Gavirneni uses the telecommunications analogy to explain how businesses are benefiting from Zeguro. “You’ve undoubtedly seen TV commercials for new phone service providers like Boost or Virgin Mobile. These companies didn’t create new infrastructure and build new networks: they’re consuming the excess capacity the large telecom carriers already have. The large carriers couldn’t come up with a game plan for their excess capacity so a company like Boost comes along and buys the capacity knowing it can offer a better service to some section of the market.”
Zeguro acts as a MGA – managing general agency – partnering with large insurance carriers that have excess capacity in their underwriting and claims processing to bring the same quality of insurance to customers at a rate tied to their observed risk. Zeguro does this successfully through the power of data and it means customers get higher quality insurance products at lower costs. “Using data, we can provide cyber policies at cheaper rates because we measure and mitigate the underlying risk..” Gavirneni says his customers see their cyber insurance premiums drop by an average of 20%.

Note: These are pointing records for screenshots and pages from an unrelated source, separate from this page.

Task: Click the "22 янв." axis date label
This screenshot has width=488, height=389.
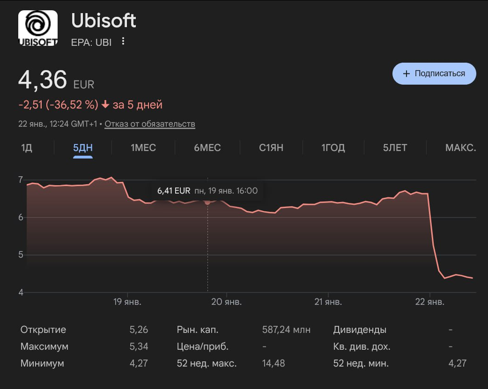Action: (x=429, y=302)
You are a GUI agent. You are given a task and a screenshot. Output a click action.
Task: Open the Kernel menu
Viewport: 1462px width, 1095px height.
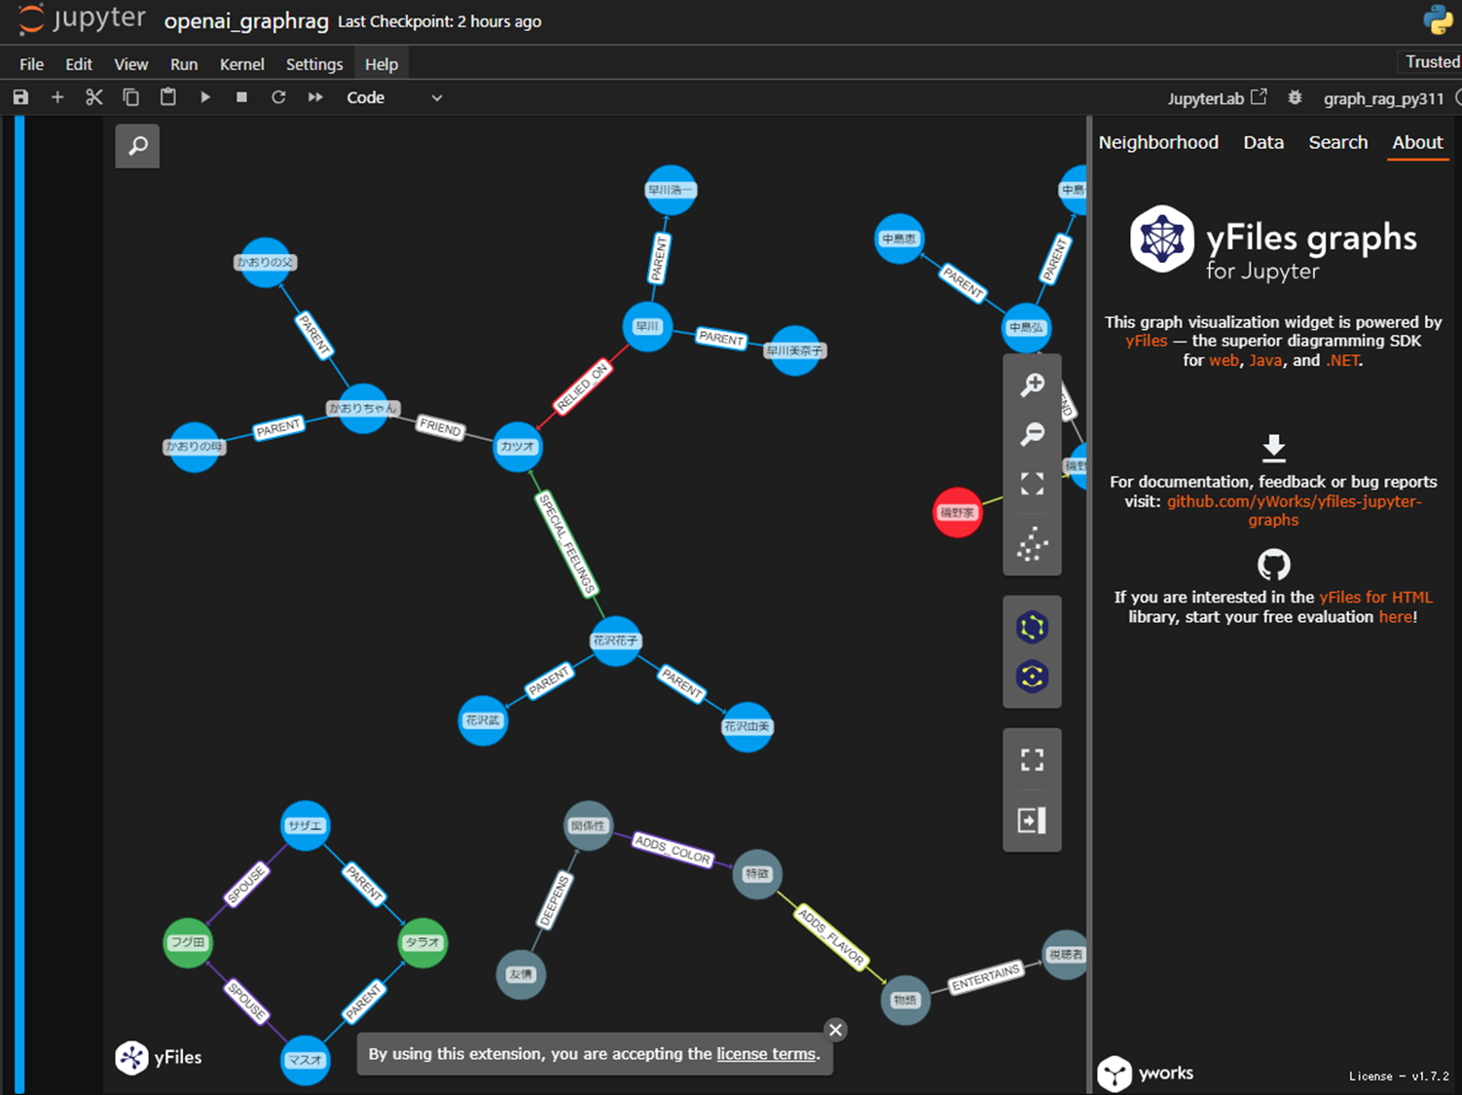pyautogui.click(x=241, y=63)
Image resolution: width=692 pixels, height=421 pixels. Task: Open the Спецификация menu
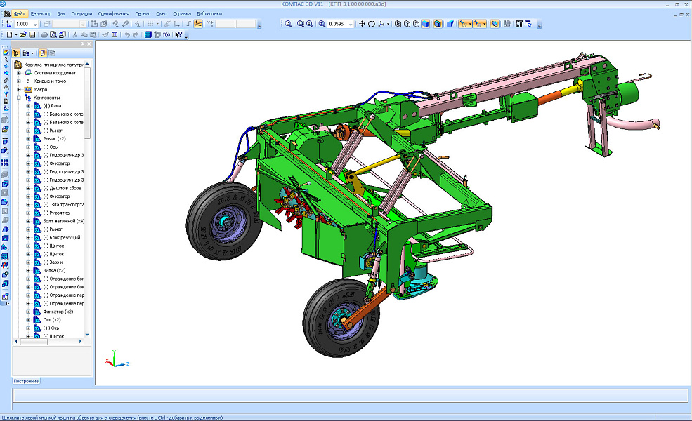(x=113, y=13)
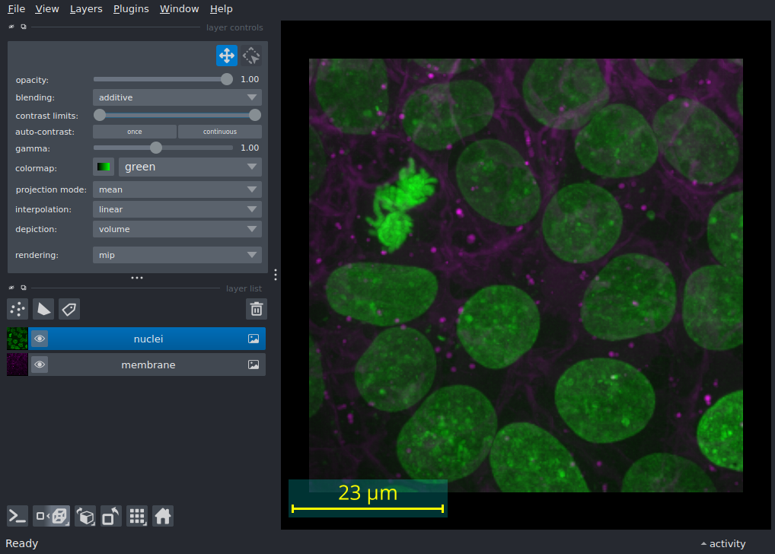Reset view with home icon
This screenshot has height=554, width=775.
coord(163,516)
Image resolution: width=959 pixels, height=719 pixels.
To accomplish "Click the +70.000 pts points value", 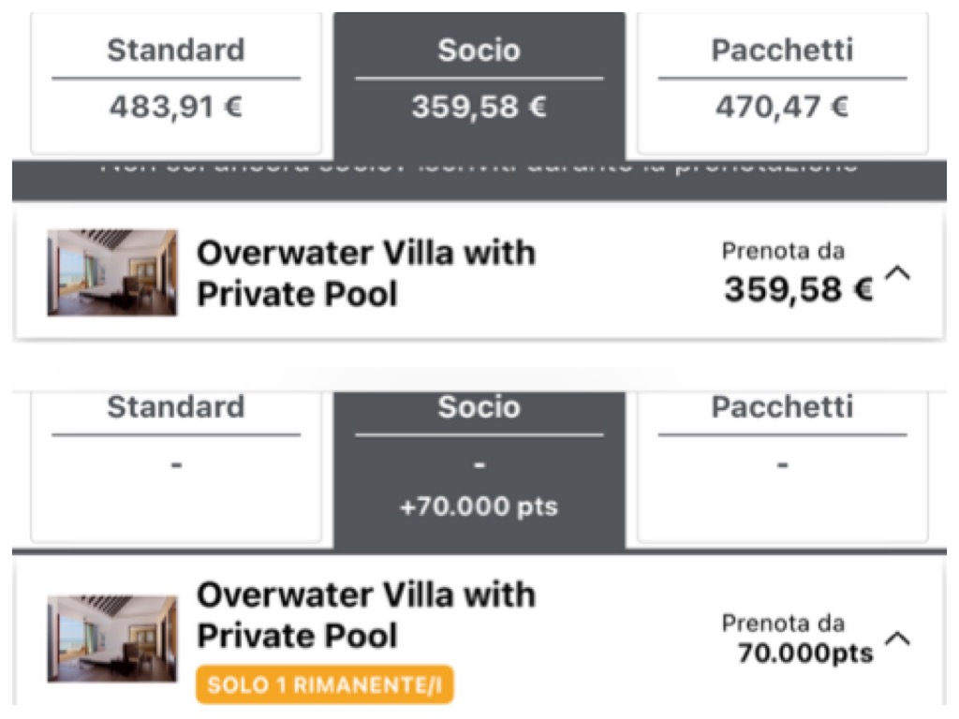I will coord(479,506).
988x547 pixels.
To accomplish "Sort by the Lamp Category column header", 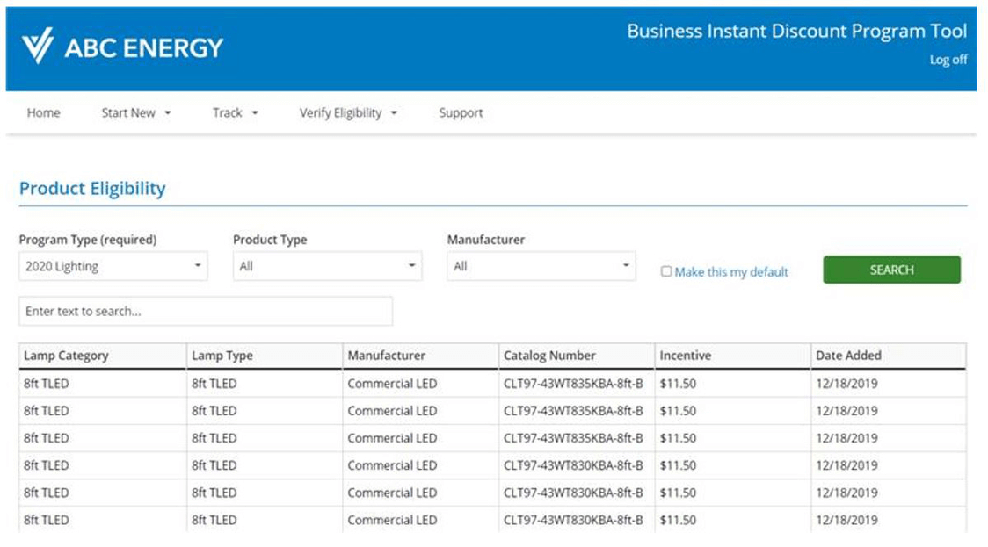I will 67,356.
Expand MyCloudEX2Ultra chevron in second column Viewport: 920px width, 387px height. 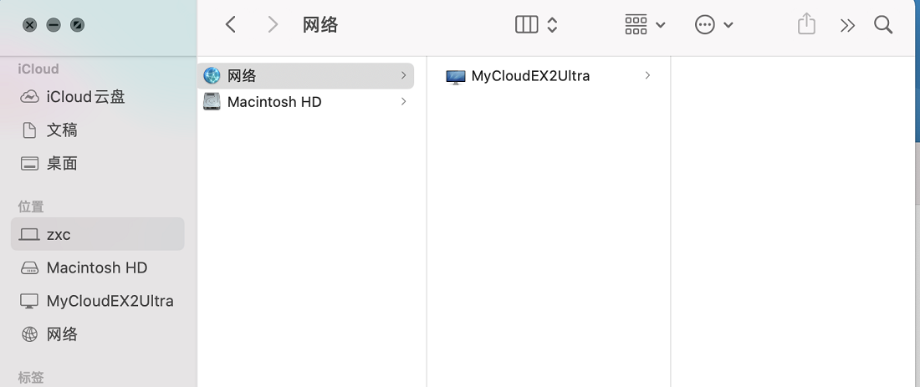click(647, 75)
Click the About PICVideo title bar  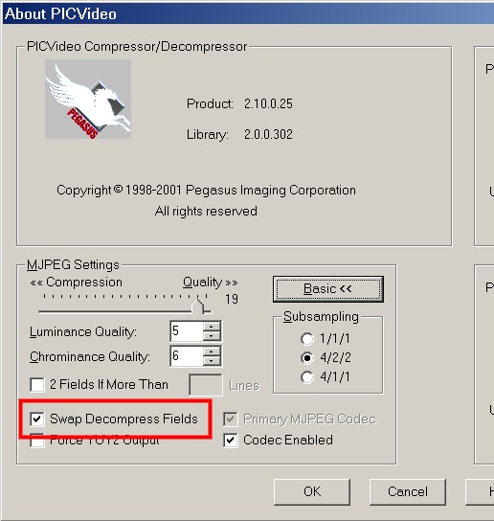point(249,14)
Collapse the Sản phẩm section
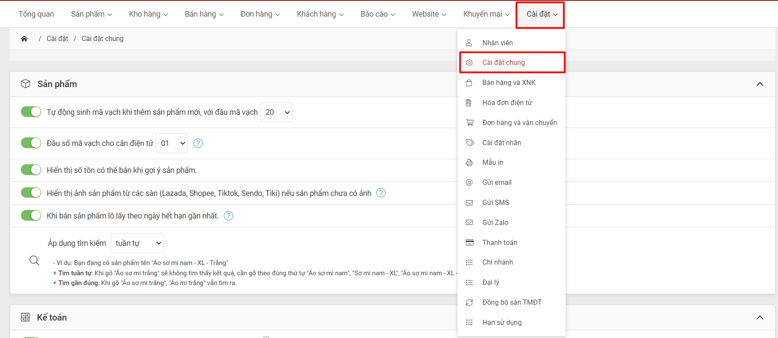Screen dimensions: 778x338 pyautogui.click(x=760, y=84)
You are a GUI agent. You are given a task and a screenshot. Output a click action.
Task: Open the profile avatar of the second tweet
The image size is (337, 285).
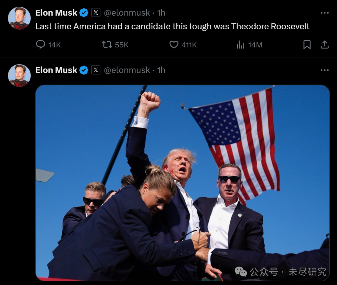pyautogui.click(x=19, y=75)
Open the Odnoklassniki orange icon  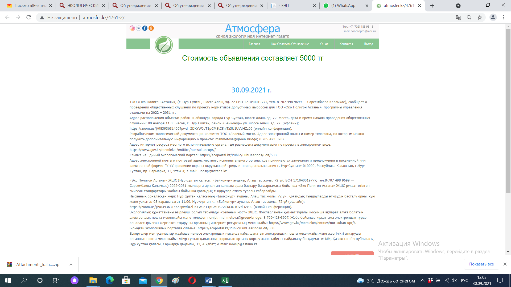point(151,28)
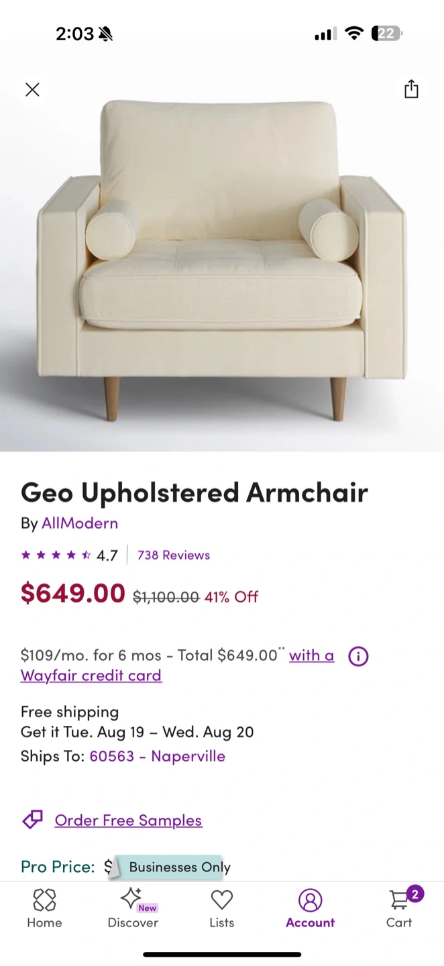Open the Home tab
The height and width of the screenshot is (966, 444).
[x=44, y=908]
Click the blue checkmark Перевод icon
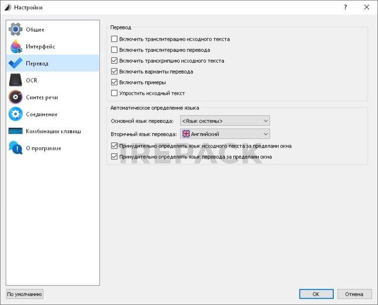The height and width of the screenshot is (305, 378). point(16,63)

Zeguro is also building the ability for enterprises to secure their third-party vendor ecosystem. Large and small retailers depend on a lot of technology partnerships today for everything from payments to marketing technology to inventory management. With customer and supplier data fundamental to how these systems work, knowing which vendors are taking the appropriate actions is important. Knowing they can survive a cyber attack is key as well.
Another item on their horizon is working through resellers. As a small business, some of your source of productivity and business operations for digital efforts come from site hosters, productivity app providers and other SaaS solutions. Expect Zeguro to start showing up on the pick list for products that you should have in your business continuity plans. If you are a supplier to small businesses and think this is something your customers need, give Zeguro a call at 855-980-0660 to initiate a partner discussion.
The brick and mortar ecosystem could use more data applied this way – even if for no other reason than they’re highly targeted by cyber criminals.